Famosi buyer cinesi in visita alla ditta Maggi di Porrena

Ricevuti “colossi” del mercato asiatico. Il titolare: “Fra poco festeggeremo i nostri primi quarant’anni”

Nei giorni scorsi, una delegazione composta da esponenti di grandi aziende cinesi operanti soprattutto nel settore real-estate, ha visitato cinque distretti dell’arredo italiano. Tra loro nomi già noti a molti – come Suning che, oltre al calcio, apprezza anche l’arredo e il design italiani – e altri marchi più noti fra gli addetti ai lavori, come Greentown Property Group e Hainan Jianfeng Group. Il gruppo dei potenziali buyer era guidato da Federlegno Arredo Eventi che, in collaborazione con ICE, ha organizzato l’iniziativa. Dopo Lombardia, Veneto, Emilia Romagna e Marche, ultima tappa del tour è stata la Toscana dove la delegazione cinese ha visitato quattro aziende e fra queste un’impresa del Casentino: la ditta Massimo Maggi di Porrena, che ha fatto della produzione di arredi e complementi di alta gamma la sua cifra distintiva.

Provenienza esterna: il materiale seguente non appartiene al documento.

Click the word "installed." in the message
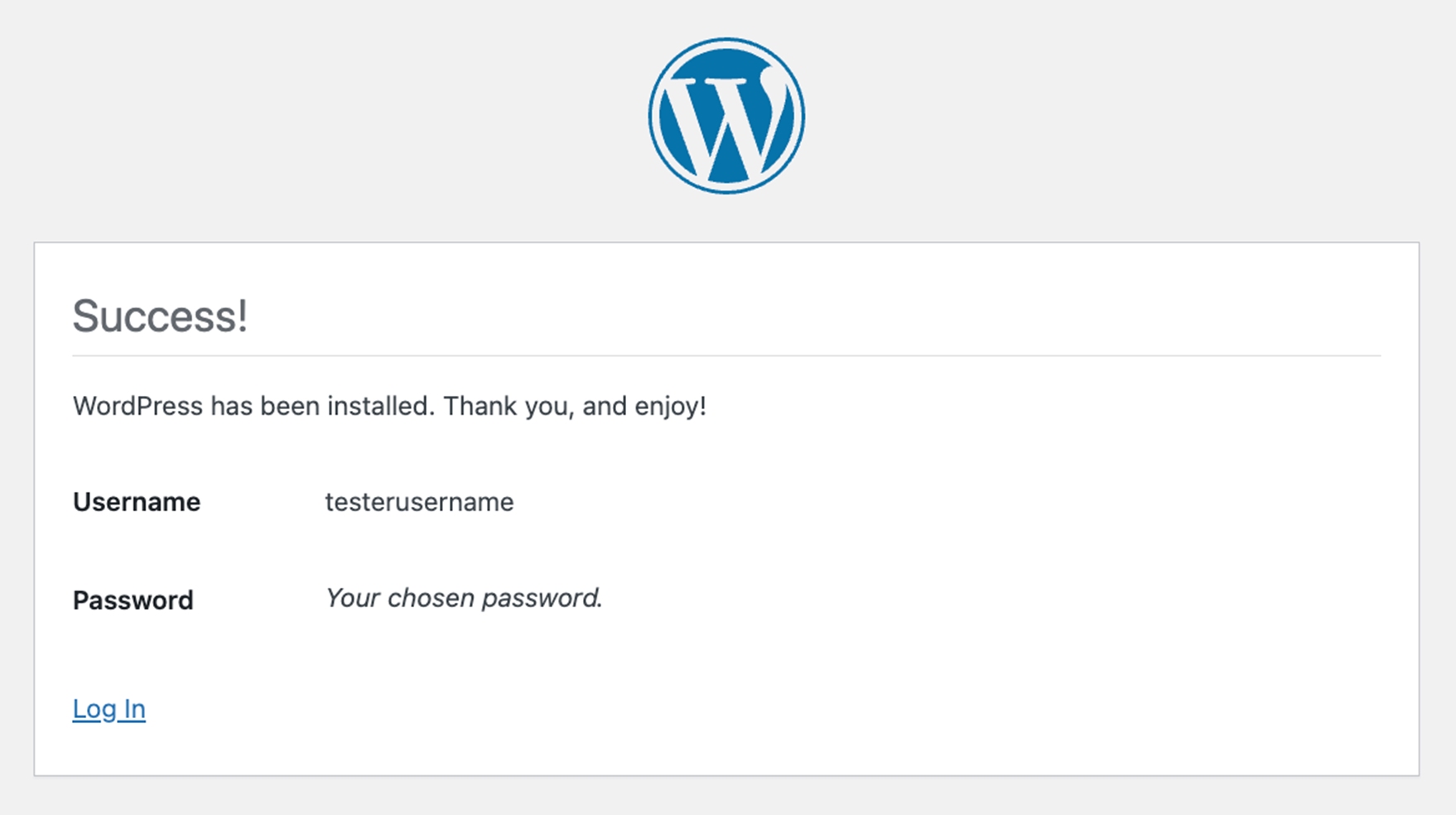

“Il tour si è svolto per far conoscere a importanti developer cinesi le realtà produttive italiane e favorire lo sviluppo di rapporti commerciali”, spiega il titolare Massimo Maggi, che nel 1978 dette vita alla sua attività per farne, oggi, un’impresa moderna e al passo coi tempi: un sito internet in quattro lingue comprese l’inglese, il russo e il cinese, una presenza fisica oltreconfine ben strutturata, tanto che anche in Cina è già presente con due Showroom a Shanghai e Nanchino. “Come imprenditori sappiamo che occorre ridurre le distanze, culturali e geografiche, che spesso separano i buyers cinesi dai nostri prodotti. E in quest’ottica giocare in casa è un vantaggio: nella nostra sede gli operatori cinesi hanno potuto toccare con mano materiali e prodotti finiti, e hanno visto in azione l’insieme di maestranze, tecniche e tradizioni, sul quale si fonda il successo del nostro lavoro”. Lo stile dei prodotti di quest’azienda si ispira ai modelli country, ma evidenti sono anche i richiami alla tipicità e alla tradizione della terra di Toscana. “Anche ai visitatori cinesi abbiamo mostrato quello che ci ha caratterizzato nei nostri primi 40 anni, traguardo al quale giungeremo l’anno prossimo: l’impulso di fondere arte e abilità di maestri artigiani al design contemporaneo. Questo connubio riesce a far dialogare tradizione e modernità, e oggi sono fiero di poter dire che i nostri prodotti non hanno solo la qualità dei componenti e delle lavorazioni, ma hanno una vera e propria anima”. Una filosofia estetica e aziendale che rifugge le leggi di mercato basate su produzioni in serie, preferendo passione e qualità. “Ogni mobile così costruito ha come dicevo una sua essenza, e diventa peculiare per creare atmosfere in ambienti dove ognuno vuole dare un’impronta che evidenzi il proprio stile di vita”.